Content starts

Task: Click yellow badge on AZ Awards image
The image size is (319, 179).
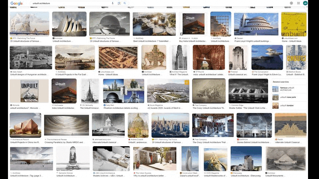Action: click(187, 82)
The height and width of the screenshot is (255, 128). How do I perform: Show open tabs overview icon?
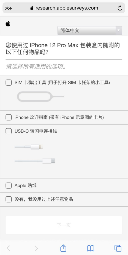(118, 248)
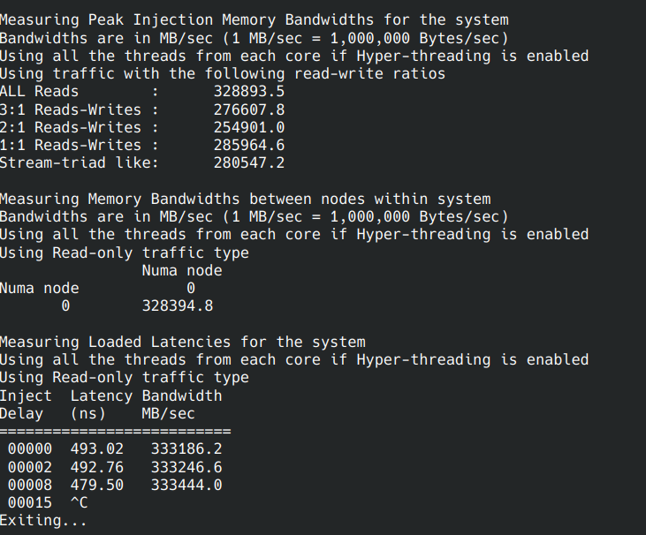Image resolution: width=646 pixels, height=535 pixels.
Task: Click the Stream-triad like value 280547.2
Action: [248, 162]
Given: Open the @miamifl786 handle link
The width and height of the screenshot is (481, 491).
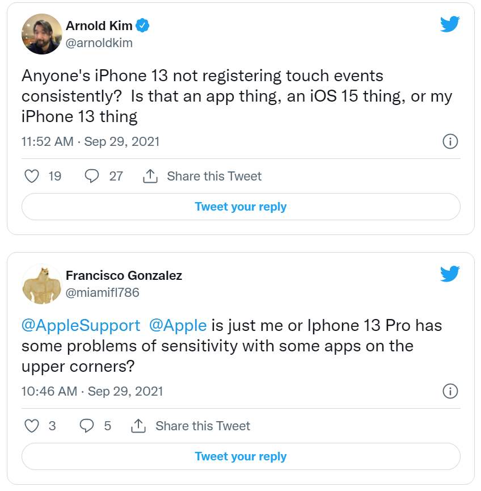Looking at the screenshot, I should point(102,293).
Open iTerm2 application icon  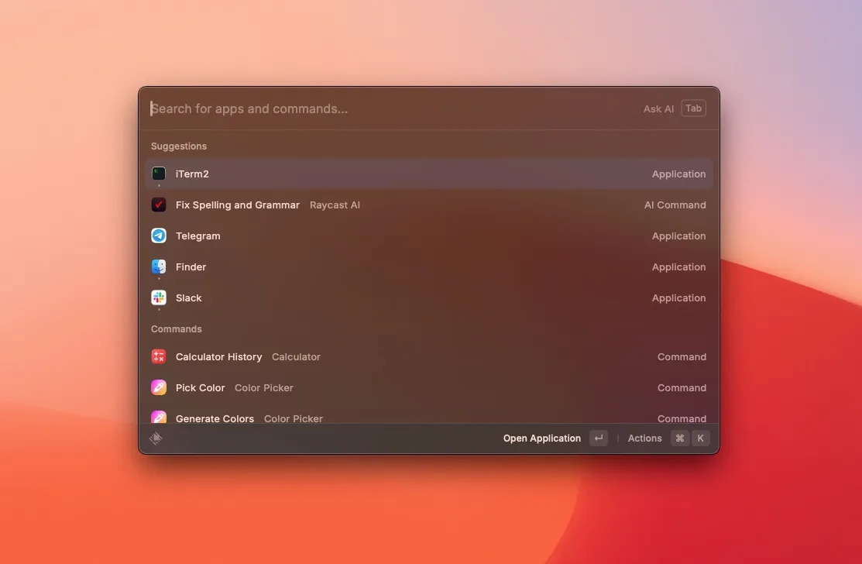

Content ends

> [PROBLEM STATEMENT]:
Reproduce each line of the records exactly, and omit every picture.

> [REPLY]:
Task: Click yellow badge on AZ Awards image
The image size is (319, 179).
Action: click(187, 82)
The height and width of the screenshot is (255, 128). How do I perform: Show open tabs overview icon?
(118, 248)
Image resolution: width=646 pixels, height=535 pixels.
Task: Click the Stream-triad like value 280547.2
Action: [248, 162]
Given: Open the @miamifl786 handle link
The width and height of the screenshot is (481, 491).
Looking at the screenshot, I should point(102,293).
Open iTerm2 application icon  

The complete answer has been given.